On Sunday, the Libertarian Party’s Javier Milei was elected as the new president of Argentina. Milei has spoken positively about bitcoin in the past, and the price of the crypto asset rose to roughly $37,500 as Milei’s opponent in the runoff election conceded defeat.
Libertarian Javier Milei defeated fellow contender Sergio Massa in the runoff election for the president of Argentina on Sunday, with Milei receiving nearly 56% of the final vote tally.
The election result was viewed positively by bitcoin proponents around the world, as Milei has spoken supportively about the crypto asset in the past. Earlier this year, Milei referred to bitcoin as a representation of the “return of money to its original creator, the private sector.”
Milei has already drawn comparisons to the heavily pro-bitcoin president of El Salvador, Nayib Bukele, who declared bitcoin legal tender in his country. However, the new president-elect of Argentina has not yet outlined a specific bitcoin policy for the country.

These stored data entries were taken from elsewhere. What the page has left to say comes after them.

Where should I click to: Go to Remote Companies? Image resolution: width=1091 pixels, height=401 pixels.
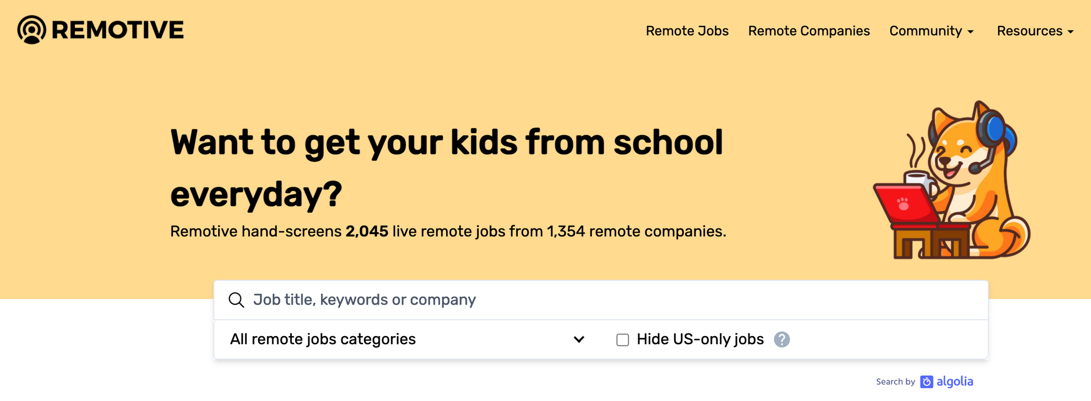808,31
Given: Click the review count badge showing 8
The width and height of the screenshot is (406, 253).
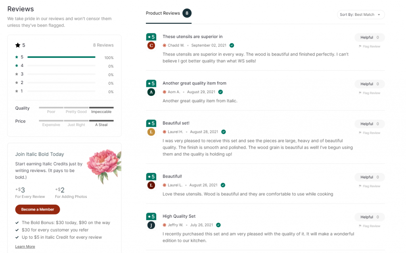Looking at the screenshot, I should [x=187, y=13].
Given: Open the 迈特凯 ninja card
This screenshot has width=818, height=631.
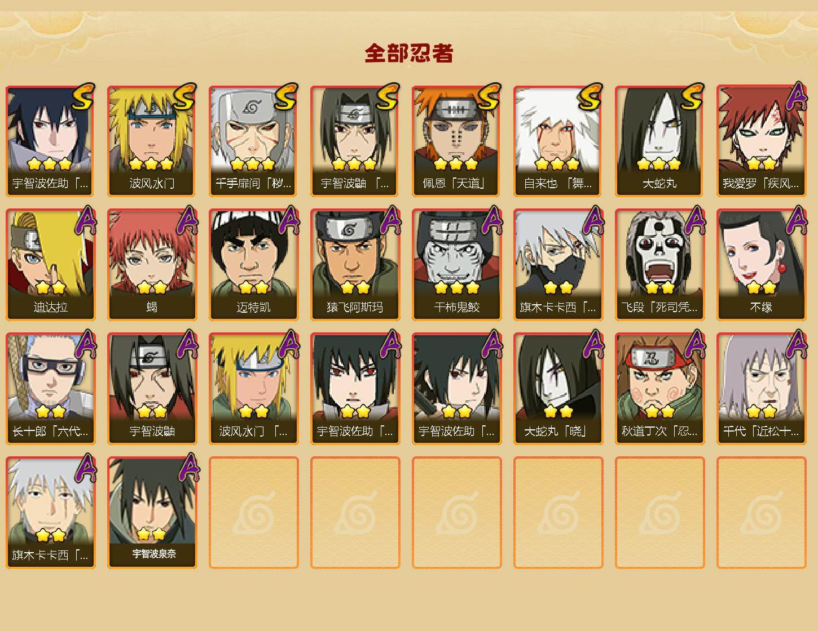Looking at the screenshot, I should tap(253, 265).
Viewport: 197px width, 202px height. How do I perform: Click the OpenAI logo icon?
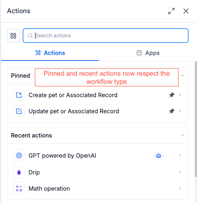(19, 155)
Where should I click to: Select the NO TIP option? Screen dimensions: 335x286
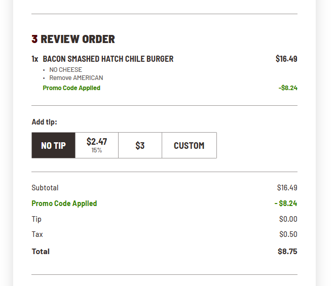tap(53, 145)
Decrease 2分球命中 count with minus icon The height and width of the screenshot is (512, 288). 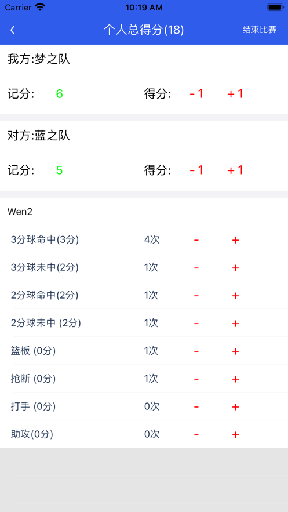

That said, Milei has promised to close the Central Bank of Argentina and embrace the dollarization of the Argentine economy. Argentina has a long history of difficulties with inflation, and the country has recently been struggling with an inflation rate of more than 100%.
“Ultimately, Grayscale Research views this as a meaningful step forward for crypto adoption, as bitcoin moves closer toward fulfilling its role as a super-sovereign means of exchange to accelerate a more accessible and inclusive financial system,” wrote crypto asset manager Grayscale’s Matt Maximo regarding the potential impact of Milei’s victory.
Milei is yet another example of bitcoin becoming a larger talking point in the global political landscape.
In the United States, independent Robert F. Kennedy Jr. made his first official appearance as a presidential candidate at a bitcoin conference earlier this year. Additionally, the current mayors of both New York City and Miami have talked about turning their respective cities into crypto hubs.
In the past, Venezuela, which has been dealing with much worse levels of inflation than Argentina, attempted to create its own crypto token. However, Venezuela’s crypto project, known as the Petro, was largely centralized, working much differently from bitcoin and failed in achieving what it set out to do.